In the first simulation, students are broken into groups of eight, with four portraying main characters from the show and the others random residents of Pawnee, all of whom serve on a concessions committee. Detailed information on the economic benefit of contracting the concession stands to an outside source is provided beforehand. During the actual simulation, students discover that only one bid has been received, from local company Sweetums. After twenty minutes of discussion, it is further revealed that Sweetums has been lying about the health benefits of their “Nutri-Yum” bars, adding to the ongoing debate.
The second simulation operates in a similar fashion, with deputy director Leslie Knope inviting local residents to a meeting on the potential closing of one of the city’s parks. Before class, students watch the first two episodes of Parks and Recreation – in which Knope likewise officiated over public meetings – and then critique those meetings as one of the residents in attendance. They then portray the same character during the simulation meeting.
In the third simulation, students take the role of an outside ethics consultant, watch episodes of Parks and Recreation as homework, and then write a memo about the ethical culture of Pawnee’s Parks and Recreation Department as well as suggestions on how to improve it.

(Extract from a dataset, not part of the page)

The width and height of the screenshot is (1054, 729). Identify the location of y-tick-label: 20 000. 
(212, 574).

While specific television shows and episodes work well in the public administration classroom, films are another matter. “Because of the time commitment a movie requires, most of the movie should be relevant to the course content,” Erin Borry and Peter Jones write. “That is, most of the movie’s themes and plot ideally should connect to concepts you are trying to reinforce. Otherwise, the time spent watching the movie many not be proportionate to the benefits the movie has for the class, and irrelevant scenes may distract from the ones related to the course.”
Even if a film is an ideal fit in a particular classroom, Teaching Public Administration with Pop Culture suggests that it be used for assignments that likewise require a greater time commitment. Erin Borry, for instance, assigns the Ben Afflick film Argo for a final paper in her transparency course. The movie is based on real world efforts by the CIA to rescue six Americans trapped in in Iran during the late 1970s by using a fake movie production company as a cover.

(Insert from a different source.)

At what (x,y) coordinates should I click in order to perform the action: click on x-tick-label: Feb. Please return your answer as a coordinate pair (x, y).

“Given the focus on secrecy and national security, (Argo) raises questions about how to balance those values with transparency,” Borry explains. “The events portrayed in the movie, too, as we now know about them, are an example of retrospective transparence, which is transparency after the fact, as opposed to real-time transparency, which occurs as it happens.”
In Borry’s class, students are tasked with writing a three-page paper exploring the lack of real-time transparency in Argo due to national security concerns and then explain why they either agree or disagree that it was necessary. Students are expected to cite relevant theories and concepts discussed during the course as part of their argument, along with elements from the film.

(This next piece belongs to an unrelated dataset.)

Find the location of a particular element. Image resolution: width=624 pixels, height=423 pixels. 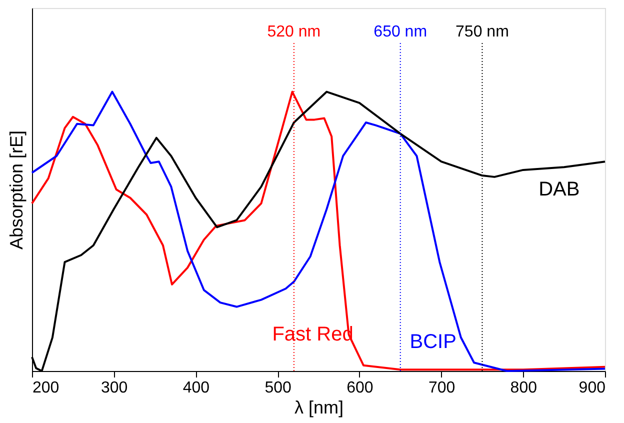

y-axis-title: Absorption [rE] is located at coordinates (16, 190).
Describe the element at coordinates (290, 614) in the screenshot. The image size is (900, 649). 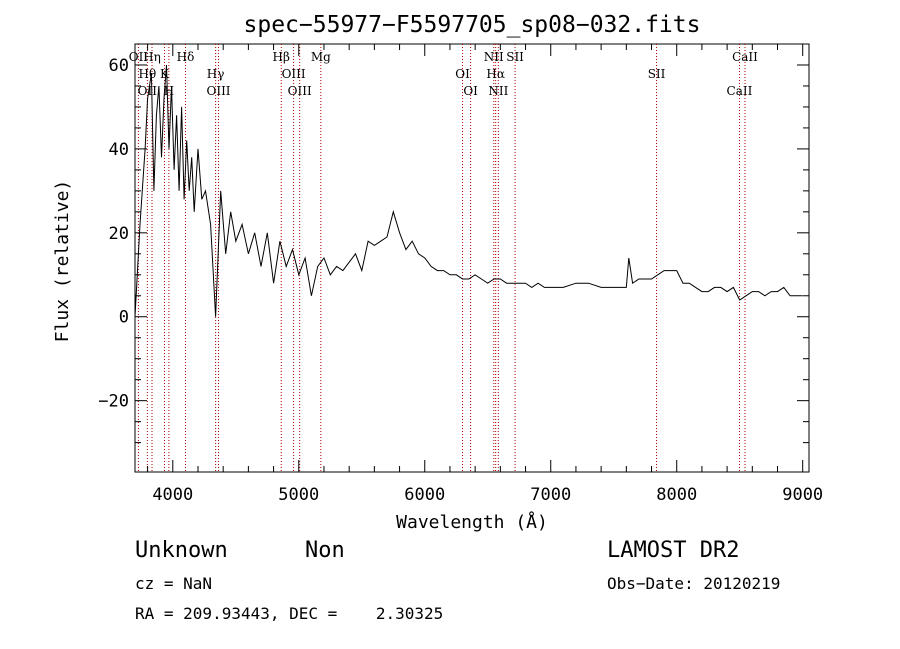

Erin Borry and Peter Jones define pop culture in broad terms, and in addition to television and film, Teaching Public Administration with Pop Culture contains chapters on documentaries and docuseries, podcasts, and social media. Regardless of the medium, however, the results are inevitably the same.
“By linking what we teach in the classroom with the pop culture that we and our students consume, we found that students were better able to understand what theories look like in practice,” Borry and Jones write in Teaching Public Administration with Pop Culture. “They also seemed better prepared to offer critique and think critically about those theories in practice, perhaps because they were more connected with – and therefore more invested in – the examples we were using. Of course, pop culture also made it fun and exciting.”
Sounds like a win-win situation for everyone involved.